As investors, we expose ourselves to uncertainty. We do this with the ultimate goal of achieving financial gains that make it worthwhile. But we also want to remain within our own risk tolerance, which is the amount of loss we think we can endure without being driven to change our market exposure.
Our new special report looks at how portfolios may benefit from systematic downside protection. Asymmetric strategies (as achieved through an option-based hedging programme) can allow more potential upside for a given portfolio risk, enhance the reliability of returns and facilitate consistent portfolio goal-setting.

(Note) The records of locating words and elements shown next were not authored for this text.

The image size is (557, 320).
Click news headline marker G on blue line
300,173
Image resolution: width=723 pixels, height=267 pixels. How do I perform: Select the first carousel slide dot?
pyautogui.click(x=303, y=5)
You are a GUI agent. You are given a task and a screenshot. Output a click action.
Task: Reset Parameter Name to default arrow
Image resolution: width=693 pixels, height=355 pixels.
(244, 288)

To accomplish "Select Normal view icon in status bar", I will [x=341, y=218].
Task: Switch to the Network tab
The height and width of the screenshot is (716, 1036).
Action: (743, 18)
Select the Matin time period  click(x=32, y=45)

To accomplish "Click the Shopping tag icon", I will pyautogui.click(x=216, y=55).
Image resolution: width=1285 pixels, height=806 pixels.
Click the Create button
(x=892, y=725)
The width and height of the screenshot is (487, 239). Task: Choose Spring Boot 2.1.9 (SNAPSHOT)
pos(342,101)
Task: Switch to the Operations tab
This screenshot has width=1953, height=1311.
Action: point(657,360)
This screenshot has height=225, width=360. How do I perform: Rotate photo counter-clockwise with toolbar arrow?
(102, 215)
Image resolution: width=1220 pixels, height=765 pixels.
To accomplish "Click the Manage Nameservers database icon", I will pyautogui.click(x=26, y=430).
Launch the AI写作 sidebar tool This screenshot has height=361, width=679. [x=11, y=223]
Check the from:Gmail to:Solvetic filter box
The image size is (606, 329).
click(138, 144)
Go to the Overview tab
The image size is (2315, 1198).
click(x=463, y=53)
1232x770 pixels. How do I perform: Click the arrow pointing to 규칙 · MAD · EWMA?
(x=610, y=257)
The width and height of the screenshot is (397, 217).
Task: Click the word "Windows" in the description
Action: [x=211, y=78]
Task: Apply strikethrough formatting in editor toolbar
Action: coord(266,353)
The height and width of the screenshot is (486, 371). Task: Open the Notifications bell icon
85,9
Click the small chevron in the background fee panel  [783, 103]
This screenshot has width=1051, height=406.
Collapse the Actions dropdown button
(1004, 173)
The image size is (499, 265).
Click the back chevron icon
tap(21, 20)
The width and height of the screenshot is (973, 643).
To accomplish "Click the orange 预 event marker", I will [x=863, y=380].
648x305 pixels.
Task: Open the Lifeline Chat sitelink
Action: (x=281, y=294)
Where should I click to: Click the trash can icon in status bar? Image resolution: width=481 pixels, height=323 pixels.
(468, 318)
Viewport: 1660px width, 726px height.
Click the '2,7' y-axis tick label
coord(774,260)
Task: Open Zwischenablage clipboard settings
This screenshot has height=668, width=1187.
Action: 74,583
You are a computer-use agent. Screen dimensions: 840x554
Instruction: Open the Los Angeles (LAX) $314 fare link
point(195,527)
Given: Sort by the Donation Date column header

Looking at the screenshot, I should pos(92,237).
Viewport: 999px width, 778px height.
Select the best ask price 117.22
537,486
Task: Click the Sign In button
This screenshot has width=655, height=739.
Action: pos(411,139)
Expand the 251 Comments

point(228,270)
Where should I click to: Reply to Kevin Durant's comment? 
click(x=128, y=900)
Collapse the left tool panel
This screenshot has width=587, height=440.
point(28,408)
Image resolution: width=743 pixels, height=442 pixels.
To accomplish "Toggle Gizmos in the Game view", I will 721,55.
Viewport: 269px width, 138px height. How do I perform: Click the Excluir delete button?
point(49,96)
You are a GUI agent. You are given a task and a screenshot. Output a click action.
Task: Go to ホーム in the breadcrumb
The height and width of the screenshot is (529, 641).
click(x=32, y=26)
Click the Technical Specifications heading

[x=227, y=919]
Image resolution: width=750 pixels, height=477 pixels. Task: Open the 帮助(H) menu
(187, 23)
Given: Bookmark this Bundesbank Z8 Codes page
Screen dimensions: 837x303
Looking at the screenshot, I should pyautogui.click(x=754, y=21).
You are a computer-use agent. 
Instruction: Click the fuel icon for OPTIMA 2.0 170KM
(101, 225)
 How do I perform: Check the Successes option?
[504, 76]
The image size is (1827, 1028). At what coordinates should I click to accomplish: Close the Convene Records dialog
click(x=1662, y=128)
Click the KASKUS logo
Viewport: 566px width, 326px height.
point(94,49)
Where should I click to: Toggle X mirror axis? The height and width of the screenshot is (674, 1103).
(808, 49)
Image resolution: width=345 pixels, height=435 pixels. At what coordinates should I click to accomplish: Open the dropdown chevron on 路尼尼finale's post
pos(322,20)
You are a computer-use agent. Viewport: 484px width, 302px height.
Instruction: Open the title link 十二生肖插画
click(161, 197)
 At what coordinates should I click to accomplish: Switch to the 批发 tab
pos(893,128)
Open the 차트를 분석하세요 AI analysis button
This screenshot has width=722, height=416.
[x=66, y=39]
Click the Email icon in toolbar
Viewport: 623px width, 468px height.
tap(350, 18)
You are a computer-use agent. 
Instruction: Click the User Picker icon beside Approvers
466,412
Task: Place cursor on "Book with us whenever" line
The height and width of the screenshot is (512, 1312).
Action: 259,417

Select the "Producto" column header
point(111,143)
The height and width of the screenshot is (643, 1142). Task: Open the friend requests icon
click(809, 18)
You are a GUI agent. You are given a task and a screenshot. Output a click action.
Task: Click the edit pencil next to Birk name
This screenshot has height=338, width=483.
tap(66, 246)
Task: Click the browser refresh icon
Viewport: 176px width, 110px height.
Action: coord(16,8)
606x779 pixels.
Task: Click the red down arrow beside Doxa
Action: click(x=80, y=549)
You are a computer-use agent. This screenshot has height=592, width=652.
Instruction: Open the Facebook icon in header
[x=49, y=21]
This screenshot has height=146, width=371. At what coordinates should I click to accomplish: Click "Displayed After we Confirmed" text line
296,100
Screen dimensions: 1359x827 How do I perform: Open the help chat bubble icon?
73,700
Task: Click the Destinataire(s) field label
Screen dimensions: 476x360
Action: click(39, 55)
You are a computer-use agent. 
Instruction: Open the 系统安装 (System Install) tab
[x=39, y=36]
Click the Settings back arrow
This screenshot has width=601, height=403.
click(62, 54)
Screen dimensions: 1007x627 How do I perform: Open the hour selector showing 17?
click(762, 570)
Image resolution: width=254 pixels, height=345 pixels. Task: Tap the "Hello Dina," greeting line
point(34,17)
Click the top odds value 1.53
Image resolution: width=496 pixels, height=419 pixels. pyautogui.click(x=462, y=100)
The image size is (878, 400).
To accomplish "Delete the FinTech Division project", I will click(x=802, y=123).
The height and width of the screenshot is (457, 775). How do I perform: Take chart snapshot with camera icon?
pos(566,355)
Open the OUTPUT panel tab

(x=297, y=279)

The report also considers individual risk tolerance, the importance of distinguishing uncertainty from risk, the nature of recent market crises, and current challenges to investor perceptions.
Key takeaways:
- We want to convert our risk tolerance into a source of opportunity. In doing that, we will always face uncertainty around market events and their timing. Adherence to strong convictions as events unfold can lead us to deviate from our investment objectives, potentially triggering undesirable market timing mistakes.
- Consciously separating uncertainty (which we accept as a source of potential opportunity and loss) from risk (which we want to avoid taking on excessively) helps investors to take more efficient risk management decisions.
- Systematic downside protection can be used to allow us to remain within risk tolerance levels, while extending upside exposure as far as possible.